# Written task
Update the lines below by replacing each occurrence of "Image resolution" with "Screen resolution" and leaving everything else as it is.

(Element and text position data)
************

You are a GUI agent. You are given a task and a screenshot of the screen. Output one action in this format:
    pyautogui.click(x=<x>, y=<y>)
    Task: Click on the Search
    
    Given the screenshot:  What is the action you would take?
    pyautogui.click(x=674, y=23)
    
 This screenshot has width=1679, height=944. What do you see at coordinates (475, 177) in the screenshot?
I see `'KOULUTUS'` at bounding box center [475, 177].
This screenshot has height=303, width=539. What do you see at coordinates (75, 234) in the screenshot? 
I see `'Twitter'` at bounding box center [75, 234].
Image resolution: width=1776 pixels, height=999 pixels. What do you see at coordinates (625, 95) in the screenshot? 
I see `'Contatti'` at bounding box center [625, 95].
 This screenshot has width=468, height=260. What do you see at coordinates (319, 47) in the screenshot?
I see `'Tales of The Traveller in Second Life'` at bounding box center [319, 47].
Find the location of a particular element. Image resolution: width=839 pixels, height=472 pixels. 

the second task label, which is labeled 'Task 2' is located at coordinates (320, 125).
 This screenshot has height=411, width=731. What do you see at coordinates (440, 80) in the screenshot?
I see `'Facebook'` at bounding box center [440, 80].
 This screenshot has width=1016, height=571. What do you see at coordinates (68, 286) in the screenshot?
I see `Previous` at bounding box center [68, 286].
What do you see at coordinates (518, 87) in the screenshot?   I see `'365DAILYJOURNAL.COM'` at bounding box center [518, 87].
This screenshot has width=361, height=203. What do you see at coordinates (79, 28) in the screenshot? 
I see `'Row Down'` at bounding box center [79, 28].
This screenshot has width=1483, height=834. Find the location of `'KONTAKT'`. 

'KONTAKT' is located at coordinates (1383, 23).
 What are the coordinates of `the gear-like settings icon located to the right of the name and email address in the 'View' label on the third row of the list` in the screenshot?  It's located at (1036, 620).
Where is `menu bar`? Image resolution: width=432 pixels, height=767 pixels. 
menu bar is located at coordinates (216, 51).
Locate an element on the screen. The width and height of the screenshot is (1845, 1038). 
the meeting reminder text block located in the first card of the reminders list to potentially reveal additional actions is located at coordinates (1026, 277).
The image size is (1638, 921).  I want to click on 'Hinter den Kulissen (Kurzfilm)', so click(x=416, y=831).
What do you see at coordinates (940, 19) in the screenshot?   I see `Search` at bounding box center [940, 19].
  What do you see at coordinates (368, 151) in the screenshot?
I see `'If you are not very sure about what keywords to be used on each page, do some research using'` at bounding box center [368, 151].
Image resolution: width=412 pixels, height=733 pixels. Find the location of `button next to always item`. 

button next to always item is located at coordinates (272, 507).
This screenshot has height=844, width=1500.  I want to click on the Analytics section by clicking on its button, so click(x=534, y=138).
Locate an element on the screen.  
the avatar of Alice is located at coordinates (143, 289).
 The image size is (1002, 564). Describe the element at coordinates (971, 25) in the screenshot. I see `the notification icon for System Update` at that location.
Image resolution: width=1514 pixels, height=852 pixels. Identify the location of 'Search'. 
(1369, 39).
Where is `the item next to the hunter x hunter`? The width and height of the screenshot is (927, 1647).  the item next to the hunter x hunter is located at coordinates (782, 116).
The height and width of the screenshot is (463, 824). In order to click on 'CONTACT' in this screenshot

************

# Written answer
You are a GUI agent. You are given a task and a screenshot of the screen. Output one action in this format:
    pyautogui.click(x=<x>, y=<y>)
    Task: Click on the Search
    
    Given the screenshot:  What is the action you would take?
    pyautogui.click(x=674, y=23)
    
 This screenshot has width=1679, height=944. What do you see at coordinates (475, 177) in the screenshot?
I see `'KOULUTUS'` at bounding box center [475, 177].
This screenshot has height=303, width=539. What do you see at coordinates (75, 234) in the screenshot? 
I see `'Twitter'` at bounding box center [75, 234].
Screen resolution: width=1776 pixels, height=999 pixels. What do you see at coordinates (625, 95) in the screenshot? 
I see `'Contatti'` at bounding box center [625, 95].
 This screenshot has width=468, height=260. What do you see at coordinates (319, 47) in the screenshot?
I see `'Tales of The Traveller in Second Life'` at bounding box center [319, 47].
Find the location of a particular element. Screen resolution: width=839 pixels, height=472 pixels. 

the second task label, which is labeled 'Task 2' is located at coordinates (320, 125).
 This screenshot has height=411, width=731. What do you see at coordinates (440, 80) in the screenshot?
I see `'Facebook'` at bounding box center [440, 80].
 This screenshot has width=1016, height=571. What do you see at coordinates (68, 286) in the screenshot?
I see `Previous` at bounding box center [68, 286].
What do you see at coordinates (518, 87) in the screenshot?   I see `'365DAILYJOURNAL.COM'` at bounding box center [518, 87].
This screenshot has width=361, height=203. What do you see at coordinates (79, 28) in the screenshot? 
I see `'Row Down'` at bounding box center [79, 28].
This screenshot has width=1483, height=834. Find the location of `'KONTAKT'`. 

'KONTAKT' is located at coordinates (1383, 23).
 What are the coordinates of `the gear-like settings icon located to the right of the name and email address in the 'View' label on the third row of the list` in the screenshot?  It's located at (1036, 620).
Where is `menu bar`? Screen resolution: width=432 pixels, height=767 pixels. 
menu bar is located at coordinates (216, 51).
Locate an element on the screen. The width and height of the screenshot is (1845, 1038). 
the meeting reminder text block located in the first card of the reminders list to potentially reveal additional actions is located at coordinates (1026, 277).
The image size is (1638, 921).  I want to click on 'Hinter den Kulissen (Kurzfilm)', so click(x=416, y=831).
What do you see at coordinates (940, 19) in the screenshot?   I see `Search` at bounding box center [940, 19].
  What do you see at coordinates (368, 151) in the screenshot?
I see `'If you are not very sure about what keywords to be used on each page, do some research using'` at bounding box center [368, 151].
Screen resolution: width=412 pixels, height=733 pixels. Find the location of `button next to always item`. 

button next to always item is located at coordinates (272, 507).
This screenshot has height=844, width=1500.  I want to click on the Analytics section by clicking on its button, so click(x=534, y=138).
Locate an element on the screen.  
the avatar of Alice is located at coordinates (143, 289).
 The image size is (1002, 564). Describe the element at coordinates (971, 25) in the screenshot. I see `the notification icon for System Update` at that location.
Screen resolution: width=1514 pixels, height=852 pixels. Identify the location of 'Search'. 
(1369, 39).
Where is `the item next to the hunter x hunter`? The width and height of the screenshot is (927, 1647).  the item next to the hunter x hunter is located at coordinates (782, 116).
The height and width of the screenshot is (463, 824). In order to click on 'CONTACT' in this screenshot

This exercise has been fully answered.